Les trois associations ont publié conjointement une lettre le 15 avril appelant le ministère des Collèges et Universités, le ministère des Affaires francophones et l’Université Laurentienne à formuler «une solution acceptable à la communauté francophone».
Moins d’enseignants pour la 11e et 12e année
L’abandon par la Laurentienne du programme d’éducation intermédiaire/supérieur aura sans doute un effet marqué sur l’éducation secondaire en Ontario. Sans ce programme, aucun étudiant en enseignement à la Laurentienne n’aura les qualifications pour enseigner en 11e et 12e année.Soulignons que les étudiants ne peuvent plus s’y inscrire depuis l’année dernière.
Seule l’Université d’Ottawa sera capable de former les enseignants francophones pour le niveau intermédiaire/supérieur.
Le manque de formation pour la 11e et 12e année, jumelé à la pénurie d’enseignants qualifiés, pourrait forcer les conseils scolaires à soit abandonner les classes de spécialisation au niveau secondaire ou envoyer des enseignants non qualifiés enseigner une matière pour laquelle ils ne sont pas qualifiés.
La perte de ce programme d’enseignement peut avoir un impact énorme sur la qualité de l’éducation des élèves. «Ça diminue la qualité de l’éducation et ça diminue l’éventail des cours qu’on peut offrir», dit M. Chartrand.

L’Université cite un faible nombre de demandes d’admission pour expliquer la fermeture du programme. «Oui, il y a certainement un élément financier. Mais en même temps, ce sera potentiellement au détriment du système scolaire franco-ontarien», dit Mme Vivet-Roy.
Une pénurie d’enseignants qui ne cesse de s’aggraver
Selon les associations, les coupes n’aideront pas la pénurie de personnel enseignant en Ontario. «On prend ça très au sérieux.

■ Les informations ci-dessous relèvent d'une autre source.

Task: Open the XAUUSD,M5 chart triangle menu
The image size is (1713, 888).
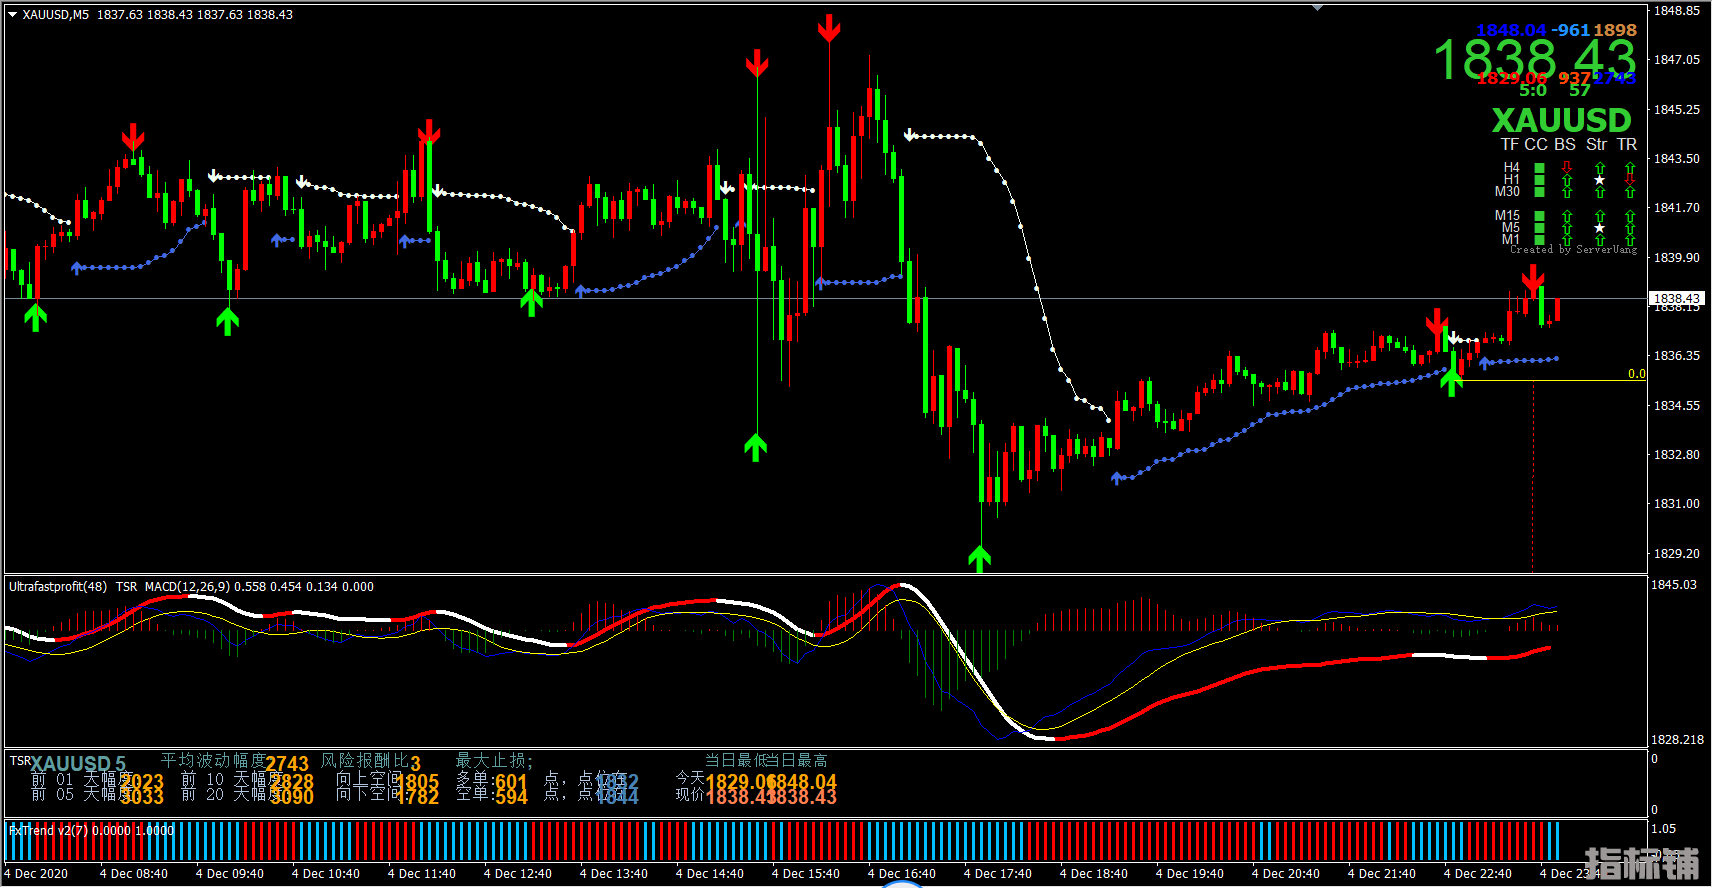Action: click(12, 15)
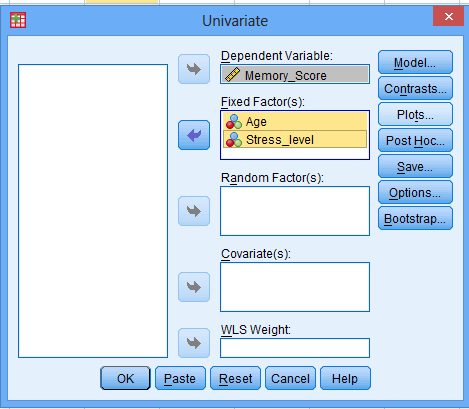Viewport: 469px width, 409px height.
Task: Click OK to run the analysis
Action: (125, 378)
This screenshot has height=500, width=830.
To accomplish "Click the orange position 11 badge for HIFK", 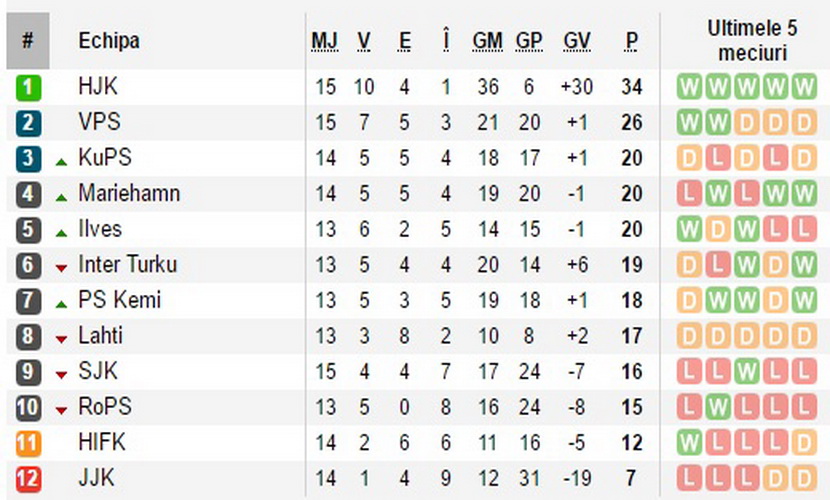I will coord(28,443).
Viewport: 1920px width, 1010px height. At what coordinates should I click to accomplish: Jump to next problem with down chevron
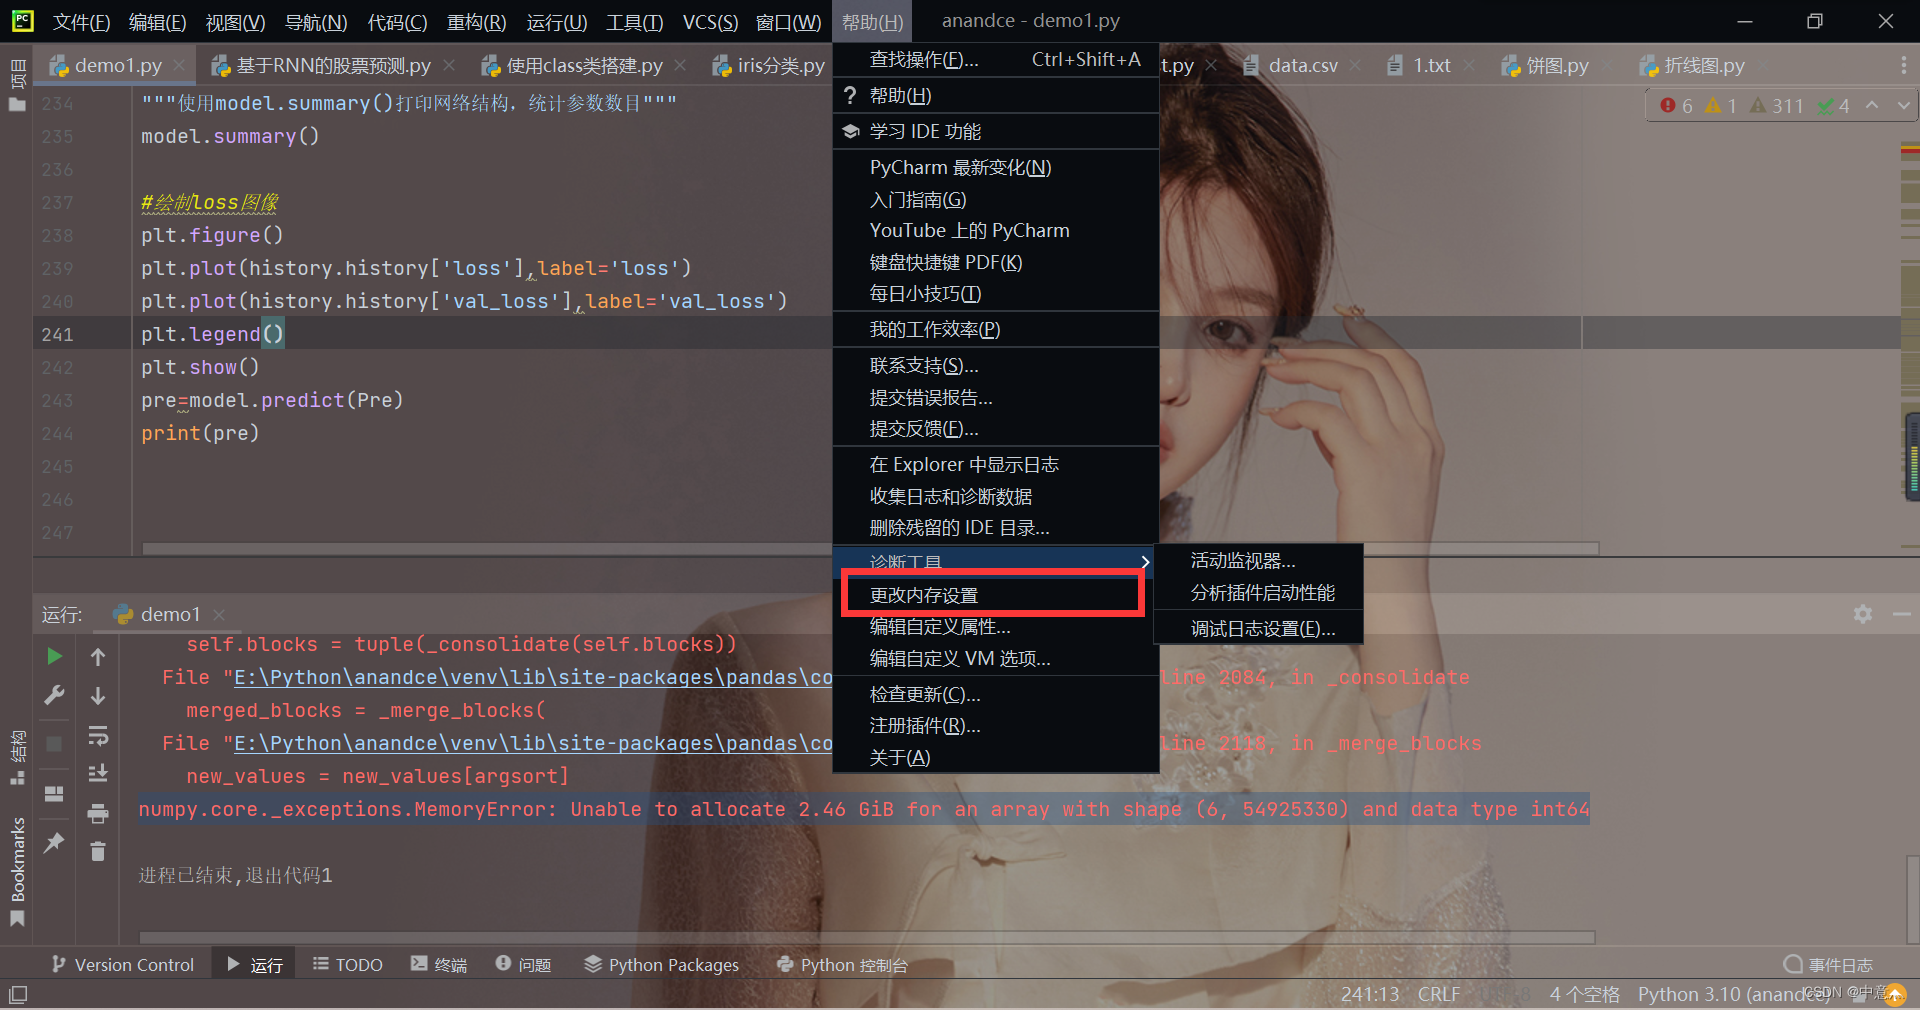click(1902, 105)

On a tellement une grosse pénurie au niveau des enseignants, au niveau des francophones», explique la présidente de l’AFOCSC, Johanne Lacombe.

«On essaie de trouver des solutions pour la pénurie et on voit ces coupures. L’AFOCSC recueille beaucoup de ses enseignants de la Laurentienne, c’est un impact très dangereux. En plus de ça, on n’aura pas loin à aller pour ressentir les effets. Dans les prochains 5 ans, nous allons ressentir ces effets», souligne Mme Lacombe.
«On cherche des étudiants qui viennent d’être diplômés. On en a besoin environ 800 par année», dit M. Chartrand.
Perte en mathématiques
L’abolition du programme de mathématiques en français semble aller à l’encontre des ambitions du ministère de l’Éducation. Depuis le 31 mars 2020, tout nouvel enseignant qui veut obtenir sa carte de compétence de l’Ordre des enseignantes et enseignants de l’Ontario doit réussir un test de compétence en mathématique.
De plus, le gouvernement déploie des efforts depuis plusieurs années pour améliorer les résultats du Test provincial en mathématiques (TPM) en 9e année.
Il n’est pas clair si la perte du département de mathématiques en français entrainera la perte des cours en français pour ceux qui suivent le programme d’enseignement, mais les intervenants sont inquiets que les étudiants de la Laurentienne reçoivent une moins bonne formation en mathématiques.
Un appel à former un comité
«Il faut regarder en détail ce qui se passe. Il faut faire un comité d’experts qui se connaissent dans le monde de l’éducation, pour qu’ils s’assoient et regardent à la situation pour faire des recommandations qui font du bon sens. Tu ne peux pas me dire que 57 % francophone ne fonctionnent pas», dit M. Chartrand.